CONCORD: Towards a DSL for Configurable Graph Code Representation
Mootez Saad, Tushar Sharma
TL;DR
The paper tackles the problem of building flexible, scalable, and interoperable graph representations of source code for DL tasks across programming languages. It introduces CONCORD, a DSL that unifies edge augmentation techniques and enables configurable graph construction, together with two pruning methods to reduce graph size. A code smell detection case study demonstrates that CONCORD can maintain or improve performance while significantly reducing computational cost, reporting up to 100% performance and a 10.15% reduction in computations. The work provides a replication package to improve reproducibility and reduce engineering effort in graph-based code analysis.
Abstract
Deep learning is widely used to uncover hidden patterns in large code corpora. To achieve this, constructing a format that captures the relevant characteristics and features of source code is essential.

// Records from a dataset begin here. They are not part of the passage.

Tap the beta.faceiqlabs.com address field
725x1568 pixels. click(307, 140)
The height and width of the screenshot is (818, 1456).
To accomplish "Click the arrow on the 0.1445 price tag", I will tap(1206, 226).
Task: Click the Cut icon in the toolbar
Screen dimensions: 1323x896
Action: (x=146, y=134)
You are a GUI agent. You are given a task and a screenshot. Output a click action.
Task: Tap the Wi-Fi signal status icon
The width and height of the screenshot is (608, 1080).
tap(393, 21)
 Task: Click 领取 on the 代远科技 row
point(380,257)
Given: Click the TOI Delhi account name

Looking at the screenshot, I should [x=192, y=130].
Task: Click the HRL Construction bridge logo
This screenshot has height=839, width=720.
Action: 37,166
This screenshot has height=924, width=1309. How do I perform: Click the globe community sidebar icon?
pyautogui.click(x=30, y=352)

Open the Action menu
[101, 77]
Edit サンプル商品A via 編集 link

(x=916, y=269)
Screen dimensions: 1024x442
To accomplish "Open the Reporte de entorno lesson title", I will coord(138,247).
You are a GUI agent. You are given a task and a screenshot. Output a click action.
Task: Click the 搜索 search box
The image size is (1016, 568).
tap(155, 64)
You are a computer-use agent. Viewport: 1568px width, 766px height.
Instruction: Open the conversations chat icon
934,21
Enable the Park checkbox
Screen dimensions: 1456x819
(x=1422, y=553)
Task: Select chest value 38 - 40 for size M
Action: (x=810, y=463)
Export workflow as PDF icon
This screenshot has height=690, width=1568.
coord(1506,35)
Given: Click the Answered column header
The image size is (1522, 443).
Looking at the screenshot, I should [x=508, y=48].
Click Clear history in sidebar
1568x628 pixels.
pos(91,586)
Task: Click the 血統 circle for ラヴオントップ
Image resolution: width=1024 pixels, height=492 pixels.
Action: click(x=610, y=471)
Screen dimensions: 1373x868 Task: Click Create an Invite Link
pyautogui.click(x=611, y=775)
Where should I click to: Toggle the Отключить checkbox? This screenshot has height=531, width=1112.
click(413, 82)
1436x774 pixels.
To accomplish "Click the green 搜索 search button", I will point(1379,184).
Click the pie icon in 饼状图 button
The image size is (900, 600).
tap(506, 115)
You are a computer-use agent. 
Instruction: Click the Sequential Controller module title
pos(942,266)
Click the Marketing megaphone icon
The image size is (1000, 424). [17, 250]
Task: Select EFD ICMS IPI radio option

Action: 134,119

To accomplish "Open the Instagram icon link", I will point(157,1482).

Graph-based representations have gained attention for their ability to model structural and semantic information. However, existing tools lack flexibility in constructing graphs across different programming languages, limiting their use. Additionally, the output of these tools often lacks interoperability and results in excessively large graphs, making graph-based neural networks training slower and less scalable. We introduce CONCORD, a domain-specific language to build customizable graph representations. It implements reduction heuristics to reduce graphs' size complexity. We demonstrate its effectiveness in code smell detection as an illustrative use case and show that: first, CONCORD can produce code representations automatically per the specified configuration, and second, our heuristics can achieve comparable performance with significantly reduced size. CONCORD will help researchers a) create and experiment with customizable graph-based code representations for different software engineering tasks involving DL, b) reduce the engineering work to generate graph representations, c) address the issue of scalability in GNN models, and d) enhance the reproducibility of experiments in research through a standardized approach to code representation and analysis.